*ENTRIES SHOWN*
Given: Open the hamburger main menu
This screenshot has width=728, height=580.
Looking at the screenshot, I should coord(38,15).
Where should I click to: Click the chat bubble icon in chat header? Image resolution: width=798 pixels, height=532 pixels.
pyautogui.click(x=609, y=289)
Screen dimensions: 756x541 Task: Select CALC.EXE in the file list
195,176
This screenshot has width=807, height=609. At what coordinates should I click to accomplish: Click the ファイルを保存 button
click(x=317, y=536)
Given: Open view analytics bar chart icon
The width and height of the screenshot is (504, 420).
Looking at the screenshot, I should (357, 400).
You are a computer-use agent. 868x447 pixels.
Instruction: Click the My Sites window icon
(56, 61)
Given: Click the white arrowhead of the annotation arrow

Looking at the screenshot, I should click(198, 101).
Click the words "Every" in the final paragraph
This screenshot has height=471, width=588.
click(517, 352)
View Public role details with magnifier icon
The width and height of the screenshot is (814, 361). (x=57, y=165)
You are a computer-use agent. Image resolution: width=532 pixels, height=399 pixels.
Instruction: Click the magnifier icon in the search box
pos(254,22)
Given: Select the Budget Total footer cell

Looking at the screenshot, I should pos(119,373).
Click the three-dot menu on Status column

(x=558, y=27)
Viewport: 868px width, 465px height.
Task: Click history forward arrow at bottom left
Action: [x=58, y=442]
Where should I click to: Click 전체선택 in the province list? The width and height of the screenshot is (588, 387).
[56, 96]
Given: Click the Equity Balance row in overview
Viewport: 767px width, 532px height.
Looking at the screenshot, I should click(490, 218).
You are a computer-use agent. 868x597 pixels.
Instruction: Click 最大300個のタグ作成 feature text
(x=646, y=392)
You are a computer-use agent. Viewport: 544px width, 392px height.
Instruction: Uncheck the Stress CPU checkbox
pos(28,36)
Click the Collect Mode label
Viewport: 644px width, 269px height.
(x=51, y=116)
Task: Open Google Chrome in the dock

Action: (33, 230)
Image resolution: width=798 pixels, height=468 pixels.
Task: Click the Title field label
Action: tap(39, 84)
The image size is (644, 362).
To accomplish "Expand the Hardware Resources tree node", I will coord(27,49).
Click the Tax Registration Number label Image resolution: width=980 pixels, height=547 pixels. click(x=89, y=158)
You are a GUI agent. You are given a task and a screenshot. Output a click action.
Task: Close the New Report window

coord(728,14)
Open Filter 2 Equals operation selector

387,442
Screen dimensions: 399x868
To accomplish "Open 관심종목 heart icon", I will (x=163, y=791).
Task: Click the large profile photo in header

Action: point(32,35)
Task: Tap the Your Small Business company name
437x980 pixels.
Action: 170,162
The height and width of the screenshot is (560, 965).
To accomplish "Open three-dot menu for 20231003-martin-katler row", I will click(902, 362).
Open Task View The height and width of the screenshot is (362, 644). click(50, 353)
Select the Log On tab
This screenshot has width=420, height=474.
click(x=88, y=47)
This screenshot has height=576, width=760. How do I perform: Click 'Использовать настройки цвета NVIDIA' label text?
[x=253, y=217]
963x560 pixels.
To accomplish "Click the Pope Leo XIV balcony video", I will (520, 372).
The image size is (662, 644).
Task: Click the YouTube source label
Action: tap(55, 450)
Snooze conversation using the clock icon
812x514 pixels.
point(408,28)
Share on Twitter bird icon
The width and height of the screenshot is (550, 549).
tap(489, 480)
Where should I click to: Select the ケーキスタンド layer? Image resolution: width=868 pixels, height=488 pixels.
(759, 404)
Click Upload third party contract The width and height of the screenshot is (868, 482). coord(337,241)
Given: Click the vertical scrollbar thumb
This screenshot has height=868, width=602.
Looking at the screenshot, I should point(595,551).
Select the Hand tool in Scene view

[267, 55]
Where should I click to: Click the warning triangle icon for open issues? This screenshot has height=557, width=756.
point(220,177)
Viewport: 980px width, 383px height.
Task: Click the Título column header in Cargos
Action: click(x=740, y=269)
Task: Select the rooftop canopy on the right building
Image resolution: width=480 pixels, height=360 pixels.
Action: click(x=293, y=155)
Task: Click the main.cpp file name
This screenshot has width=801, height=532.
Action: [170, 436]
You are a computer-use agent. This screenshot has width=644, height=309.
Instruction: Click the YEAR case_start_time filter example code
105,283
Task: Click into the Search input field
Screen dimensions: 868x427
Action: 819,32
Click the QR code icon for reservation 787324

*ACTIVITY*
Report every line from the listing above where the string "agent" can be found.

*ANSWER SECTION*
You are a computer-use agent. 868x447 pixels.
You are a computer-use agent. Image resolution: width=532 pixels, height=399 pixels.
You are a computer-use agent. 868x597 pixels.
You are a computer-use agent. Viewport: 544px width, 392px height.
You are a GUI agent. You are given a task and a screenshot. Output a click action.
You are a computer-use agent. This screenshot has width=644, height=309.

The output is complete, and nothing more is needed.